Matisse paints the model Lorette, posing in the corner beyond the window.
The easel suggests that the artist has temporarily left the room.
In style the painting treads a tightrope between abstraction and naturalism.
Picasso's version is flagrantly anti-naturalistic - in fact he rarely worked from the posing model.
What they do share is a preoccupation with the erotic implications of the artist/model relationship.
If the artist is visibly absent in the Matisse, in the Picasso he is both present and absent: a painter with priapic brushes,
and a watching shadow at the door.
At first glance Picasso's sculpture Guitar (1924) and Matisse's painting Interior with a Violin (1917-18)
may seem to have little in common beyond the presence of a musical instrument.

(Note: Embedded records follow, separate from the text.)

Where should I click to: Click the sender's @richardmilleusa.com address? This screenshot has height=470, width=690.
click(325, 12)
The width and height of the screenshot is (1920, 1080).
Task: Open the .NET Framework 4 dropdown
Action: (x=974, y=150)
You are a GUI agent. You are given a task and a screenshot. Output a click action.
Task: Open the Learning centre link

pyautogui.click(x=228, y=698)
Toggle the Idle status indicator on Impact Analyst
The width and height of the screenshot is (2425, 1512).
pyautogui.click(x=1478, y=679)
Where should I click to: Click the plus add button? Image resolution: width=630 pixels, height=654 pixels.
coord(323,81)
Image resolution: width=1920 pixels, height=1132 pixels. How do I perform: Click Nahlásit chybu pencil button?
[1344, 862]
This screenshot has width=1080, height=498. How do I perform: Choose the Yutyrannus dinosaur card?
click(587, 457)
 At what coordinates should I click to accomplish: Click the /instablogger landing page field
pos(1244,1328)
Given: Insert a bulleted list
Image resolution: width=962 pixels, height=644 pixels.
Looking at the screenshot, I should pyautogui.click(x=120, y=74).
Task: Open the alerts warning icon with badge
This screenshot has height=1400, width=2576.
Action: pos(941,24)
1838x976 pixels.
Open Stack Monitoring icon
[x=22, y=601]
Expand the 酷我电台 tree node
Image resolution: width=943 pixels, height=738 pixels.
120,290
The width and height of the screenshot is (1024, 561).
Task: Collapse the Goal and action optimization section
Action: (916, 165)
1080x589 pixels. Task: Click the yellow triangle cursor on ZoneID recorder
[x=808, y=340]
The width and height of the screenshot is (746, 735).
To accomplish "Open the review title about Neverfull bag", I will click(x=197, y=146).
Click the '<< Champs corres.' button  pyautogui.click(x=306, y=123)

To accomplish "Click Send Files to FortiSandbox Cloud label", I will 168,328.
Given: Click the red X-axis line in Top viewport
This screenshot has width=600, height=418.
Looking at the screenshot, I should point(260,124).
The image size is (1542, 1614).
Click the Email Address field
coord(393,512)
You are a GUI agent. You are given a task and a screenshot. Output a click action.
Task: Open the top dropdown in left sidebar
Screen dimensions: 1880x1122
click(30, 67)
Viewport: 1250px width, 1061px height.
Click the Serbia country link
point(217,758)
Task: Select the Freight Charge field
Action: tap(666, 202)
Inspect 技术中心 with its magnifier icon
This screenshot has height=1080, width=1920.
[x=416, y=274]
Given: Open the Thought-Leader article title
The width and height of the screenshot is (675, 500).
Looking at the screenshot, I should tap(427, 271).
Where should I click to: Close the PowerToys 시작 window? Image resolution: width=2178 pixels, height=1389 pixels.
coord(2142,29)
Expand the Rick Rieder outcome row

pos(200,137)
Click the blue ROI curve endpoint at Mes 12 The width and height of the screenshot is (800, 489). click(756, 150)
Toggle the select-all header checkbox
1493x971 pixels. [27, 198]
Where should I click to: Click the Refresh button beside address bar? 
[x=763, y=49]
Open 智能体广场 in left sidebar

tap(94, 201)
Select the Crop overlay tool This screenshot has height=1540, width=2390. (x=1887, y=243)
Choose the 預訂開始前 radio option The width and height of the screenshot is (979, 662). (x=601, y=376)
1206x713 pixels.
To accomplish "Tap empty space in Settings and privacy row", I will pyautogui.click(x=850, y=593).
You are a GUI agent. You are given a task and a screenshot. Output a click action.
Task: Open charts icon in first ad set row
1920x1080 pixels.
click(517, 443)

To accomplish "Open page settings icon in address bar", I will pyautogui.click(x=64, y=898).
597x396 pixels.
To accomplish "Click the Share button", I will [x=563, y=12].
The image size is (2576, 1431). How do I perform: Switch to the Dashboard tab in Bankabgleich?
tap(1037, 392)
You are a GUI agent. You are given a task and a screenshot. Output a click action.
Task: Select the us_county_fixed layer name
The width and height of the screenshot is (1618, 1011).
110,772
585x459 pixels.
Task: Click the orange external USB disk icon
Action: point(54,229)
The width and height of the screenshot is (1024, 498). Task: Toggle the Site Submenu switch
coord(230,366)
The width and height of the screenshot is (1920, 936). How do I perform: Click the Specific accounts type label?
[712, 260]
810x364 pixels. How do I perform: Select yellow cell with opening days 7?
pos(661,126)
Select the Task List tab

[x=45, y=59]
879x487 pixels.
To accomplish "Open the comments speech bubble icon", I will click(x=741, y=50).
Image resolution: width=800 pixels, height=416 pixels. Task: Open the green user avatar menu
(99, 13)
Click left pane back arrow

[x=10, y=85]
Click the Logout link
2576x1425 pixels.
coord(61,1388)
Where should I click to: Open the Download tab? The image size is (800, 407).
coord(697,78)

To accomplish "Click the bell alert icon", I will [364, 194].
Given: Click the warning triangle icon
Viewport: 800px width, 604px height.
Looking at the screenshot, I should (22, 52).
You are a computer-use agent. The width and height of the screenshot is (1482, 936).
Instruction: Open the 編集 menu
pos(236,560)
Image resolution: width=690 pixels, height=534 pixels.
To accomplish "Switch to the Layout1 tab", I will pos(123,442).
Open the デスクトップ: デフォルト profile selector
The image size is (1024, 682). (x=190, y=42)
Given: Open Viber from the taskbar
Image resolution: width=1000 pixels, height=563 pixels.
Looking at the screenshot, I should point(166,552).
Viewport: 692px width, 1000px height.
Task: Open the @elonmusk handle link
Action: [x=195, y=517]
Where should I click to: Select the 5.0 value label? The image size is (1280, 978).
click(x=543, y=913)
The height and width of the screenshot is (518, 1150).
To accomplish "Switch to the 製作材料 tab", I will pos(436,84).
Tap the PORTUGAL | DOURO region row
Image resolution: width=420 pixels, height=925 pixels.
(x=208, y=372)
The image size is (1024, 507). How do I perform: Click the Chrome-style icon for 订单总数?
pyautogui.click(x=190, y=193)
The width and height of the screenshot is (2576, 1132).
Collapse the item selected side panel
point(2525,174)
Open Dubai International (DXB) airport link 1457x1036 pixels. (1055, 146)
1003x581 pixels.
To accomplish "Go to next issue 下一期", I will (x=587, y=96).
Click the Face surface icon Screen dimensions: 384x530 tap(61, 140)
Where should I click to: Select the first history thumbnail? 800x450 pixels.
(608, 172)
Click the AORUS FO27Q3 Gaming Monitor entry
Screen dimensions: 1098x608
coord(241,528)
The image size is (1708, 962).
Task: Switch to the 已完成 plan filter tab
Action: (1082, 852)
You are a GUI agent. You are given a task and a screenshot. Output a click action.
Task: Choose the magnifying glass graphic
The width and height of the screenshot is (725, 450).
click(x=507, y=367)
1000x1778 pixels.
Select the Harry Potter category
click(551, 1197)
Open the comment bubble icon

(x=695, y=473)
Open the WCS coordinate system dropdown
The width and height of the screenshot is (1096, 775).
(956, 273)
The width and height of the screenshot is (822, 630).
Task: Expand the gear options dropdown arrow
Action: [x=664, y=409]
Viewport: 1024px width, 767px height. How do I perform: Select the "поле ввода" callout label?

But on closer inspection similarities emerge in the way both artists manipulate space.
Matisse opens windows towards us and pushes shutters outwards, revealing the space beyond, a motif that is developed
throughout the painting.
The projecting flaps and striped panels in the Picasso sculpture play a similar spatial game.
The link between sculpture and painting is explored in many of their works, although Matisse never painted his sculptures,
as Picasso often did.
Two other works in this room show the artists encroaching on each other's territory.
In Mandolin and Guitar (1924), Picasso infuses the canvas with Matissean colour; while in
Still Life after Jan Davidsz de Heem's 'La Desserte' (1915) Matisse takes a seventeenth-century Dutch painting and transforms it into angular Cubist geometry.